Sebuah penyakit bernama tunda


“tunggu ya, udah dijalan nih 10 menit lagi sampe sana” ucap seorang teman yang masih baru bangun tidur dengan wajah lesu dan kantung mata yg tebal akibat begadang semalam suntuk.

Sebetulnya sebuah hal simpel dalam urusan tunda menunda terutama bagi masyarakat Indonesia ini. disekitar kita sering dijumpai bahkan kita sendiri mungkin pernah melakukan hal seperti ini.

Bukan keterbatasan waktu yang menjadi masalah dan bukan juga keterbatasan fisik yang menjadi akar utama masalah dalam urusan tunda menunda ini. padahal raga dan waktu yang cukup sudah siap menunjang kita dalam beraktifitas sehari-hari sehingga tidak mungkin kita bisa menunda sesuatu. akan tetapi kemalasan mungkin yang menjadi penyebab utama.

Apapun yang bisa kita tunda pasti akan kita tunda, entah itu tugas, mandi, janji, makan, bahkan beribadahpun masih saja bisa kita tunda. Dan penyakit bernama tunda ini tidak hanya menyerang orang-orang dewasa, akan tetapi remaja sampai anak kecilpun sudah terbiasa untuk menunda-nunda sesuatu.

Dan hasilnya jelas bisa kita lihat, produktivitas berkurang, hasil yang didapatpun berkurang. Kalaupun produktivitas dan hasilnya tetap ataupun lebih baik belum tentu menjamin menunda itu lebih baik, walaupun terkadang aktivitas menunda ini ada pula yang baik.

Untuk membuat alasan menunda-nunda barang tentu sangat mudah, dapat kita jumpai dalam organisasi, perkuliahan, pekerjaan, pertemanan, dan apapun itu jenisnya menunda ini sudah bukan hal langka. Bahkan untuk mengerjakan sesuatu yang harus diselesaikan secepatnya pun dapat ditunda oleh hal-hal sepele seperti nge-game misalnya.

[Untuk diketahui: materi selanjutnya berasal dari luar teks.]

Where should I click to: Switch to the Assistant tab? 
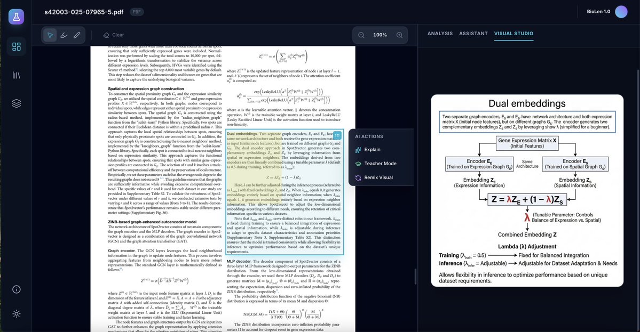point(473,33)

menunda sesuatu sudah barang tentu akan membuat siapa saja kesal, pasti kita pernah mengalami kesal karena ada teman kita yang menunda menyelesaikan tugas kelompoknya, atau kita kesal karena pesawat yang kita tumpangi di delayed keberangkatannya, atau mungkin pak polisi yang menunda untuk mengurai kemacetan sehingga kemacetan menjadi bertambah parah, atau seperti yang dikemukakan pada inspirasi saya menuliskan tentang urusan tunda menunda ini karena nilai di siakad yang seharusnya sudah keluar tetapi harus ditunda

Menunda = menjadikan rencana hanya menjadi wacana

Penulis sering kali berhadapan dengan masalah yang satu ini, entah itu dilakukan sendiri oleh penulis maupun dari teman-teman penulis. Entah berapa banyak ide-ide kreatif yang terbesit didalam otak penulis hilang ataupun hanya menjadi wacana karena menunda untuk melakukannya. Entah berapa banyak pula kesempatan untuk mendapatkan sesuatu yang penulis hilangkan karena menunda ini.

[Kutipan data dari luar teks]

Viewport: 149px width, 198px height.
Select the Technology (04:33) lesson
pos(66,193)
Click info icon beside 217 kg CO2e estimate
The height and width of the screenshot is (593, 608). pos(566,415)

Contoh mudahnya ialah saat ada kesempatan seminar gratis dengan syarat mendaftar lewat sms, akan tetapi karena kemalasan jemari ini untuk mengetikkan sms singkat yang hanya berisi nama_prodi_no hp kirim ke 0812******* penulis sudah kehilangan ilmu. Atau karena kemalasan melihat jarak yang jauh akhirnya penulis menunda untuk pergi berlibur keluar kota sehingga hilanglah kebahagiaan yang mungkin akan didapatkan jika pergi berlibur, atau juga menunda mengerjakan sesuatu tugas dari dosen  yang sebetulnya 30 menit dapat selesai akan tetapi masih saja ditunda, sehingga nilai di Siakad pun menjadi B atau mungkin C. Tugas dari organisasi yang ditunda sehingga hilangnya kepercayaan dari organisasi tersebut. Pada akhirnya semua itu berakhir pada penyesalan.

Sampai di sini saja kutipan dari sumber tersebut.